8. Be Your Own Person. I was taught this by my twelfth grade English teacher, Miss Delassandro. However, I didn't realize it until my last long term relationship. She was criticizing "Jerry Maguire" and the famous "You complete me" line he says to Renee Zelweger in the end. "You shouldn't want someone to complete you. You should be complete on your own." It's really true. And sadly, it takes some people years and years of marriage to figure it out. You should be a fully developed and stable person, able to exist on your own and self-sustain, before you take someone on in your life. Otherwise, when that person goes away, there will be a big hole left and it will cause a vacuum effect. Trust me when I say that's really hard to come out of.

9. Be clean. Really this is just housekeeping. Always be clean. Take showers before dates. Don't do drugs. Don't go on "Rock of Love: Bus." Don't drink a lot (rule of thumb: don't get so drunk that you can't get home on your own volition). Brush your teeth. Don't kiss someone after you puke. Make sure you get tested for HIV and other fun STDs. Take pride in your appearance. This isn't shallow, it's just a function of being a human. Really, no one wants to date the smelly girl with vomit in her greasy hair.

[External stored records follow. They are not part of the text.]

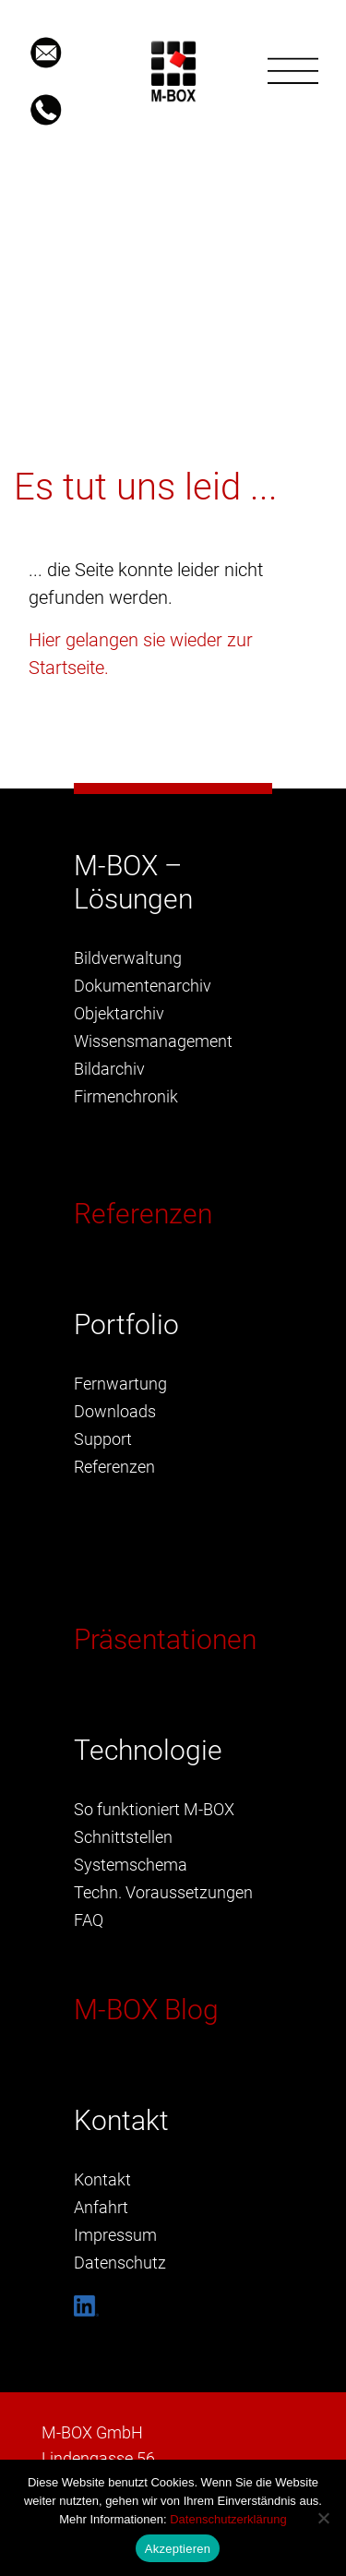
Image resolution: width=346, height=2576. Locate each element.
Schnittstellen (123, 1837)
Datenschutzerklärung (228, 2519)
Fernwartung (120, 1383)
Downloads (115, 1411)
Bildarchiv (109, 1068)
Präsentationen (165, 1639)
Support (103, 1439)
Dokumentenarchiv (142, 985)
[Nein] (323, 2518)
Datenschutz (120, 2262)
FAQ (88, 1920)
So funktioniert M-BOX (154, 1809)
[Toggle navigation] (293, 71)
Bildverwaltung (128, 958)
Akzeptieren (177, 2549)
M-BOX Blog (146, 2009)
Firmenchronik (126, 1096)
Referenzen (143, 1214)
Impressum (115, 2235)
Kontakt (102, 2179)
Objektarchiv (119, 1013)
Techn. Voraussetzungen (163, 1892)
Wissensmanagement (153, 1041)
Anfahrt (101, 2207)
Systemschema (130, 1864)
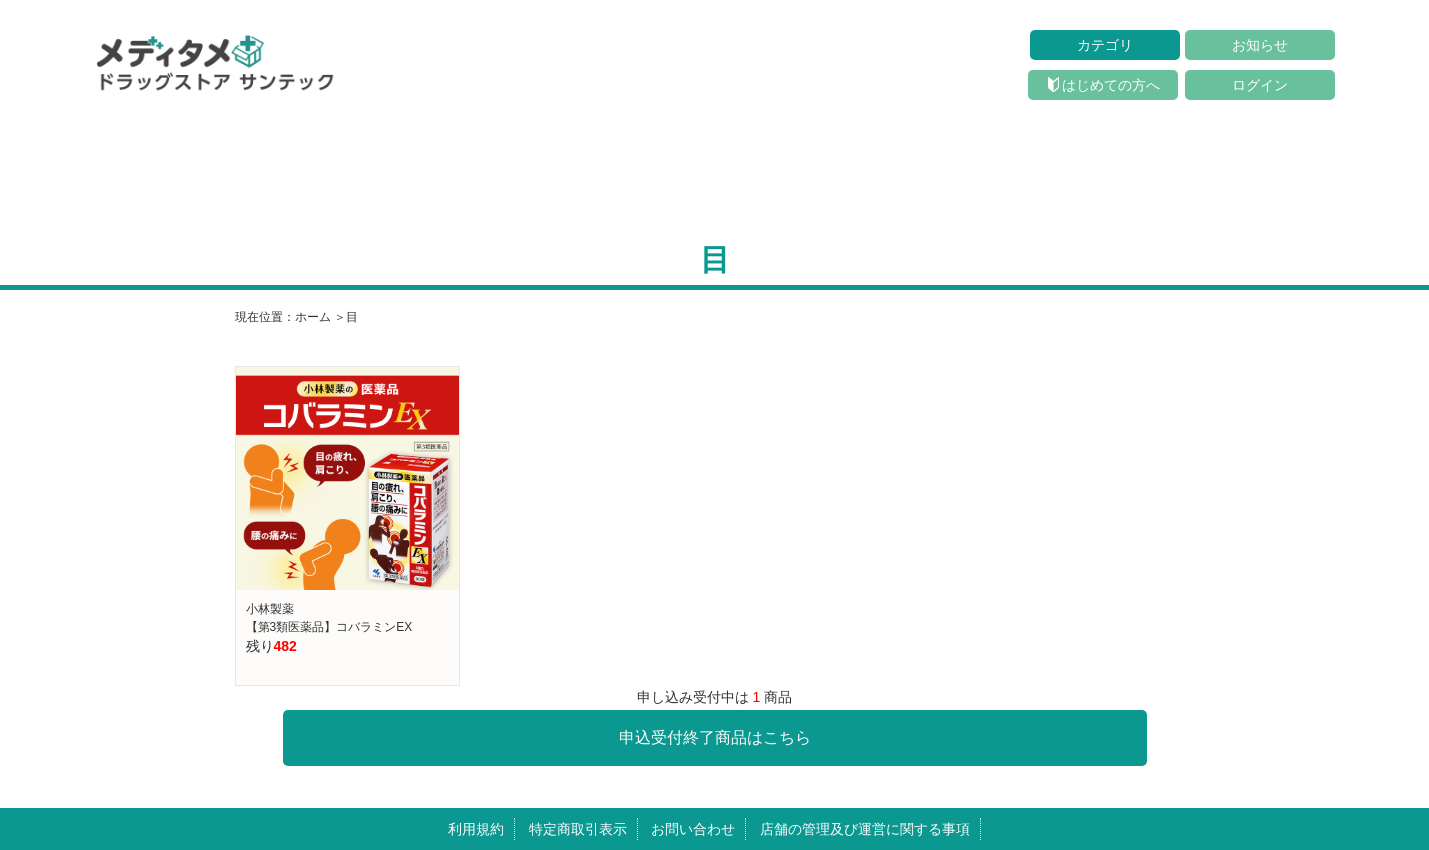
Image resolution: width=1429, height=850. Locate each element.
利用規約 (476, 829)
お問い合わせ (693, 829)
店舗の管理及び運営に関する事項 (865, 829)
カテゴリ (1105, 45)
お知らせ (1260, 45)
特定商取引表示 (578, 829)
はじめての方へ (1104, 85)
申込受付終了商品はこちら (715, 737)
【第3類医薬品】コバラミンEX (329, 627)
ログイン (1260, 85)
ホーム (313, 317)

10. And finally, care of Ludacris via Usher's "Yeah": Be a lady in the street but a freak in the bed. While I do believe that this is self-explanatory, allow me to elaborate. Guys want a girl they take home to mom. They don't want one of Bret Michaels's rejects or someone who should be on "Charm School." Those girls are fun to look at, ogle, have a quickie with in the bathroom, but they aren't "Hey, meet my parents" material. So, don't hook up with Bret Michaels in a bathroom or do porn with a midget (really, any porn is not a good idea) if you want to have a relationship with a decent man. And no, Flava Flav, Chance, Real, and Bret do not count as "decent."
Second part of this, the "that being said" transition: behind closed doors, go crazy. As long as you are both consenting and conscious, I say have a lot of fun. Keep it between you and him. It's worth it. He doesn't want to hear about things you've done with other people and really, he doesn't want you broadcasting it to everyone either. I know it's the Madonna/whore complex but it's true. Men like the appearance of their wives to be sweet and classy while their mistresses are whorey and slutty. So your goal is to find the balance between the two. I know, it's not fair. But guys are stupid and have very banal brains.

So, that was my crack at relationship advice as shotty and half-assed as it may be. Guys, feel free to disagree or add to any of this.

*I make no guarantees about any of this working.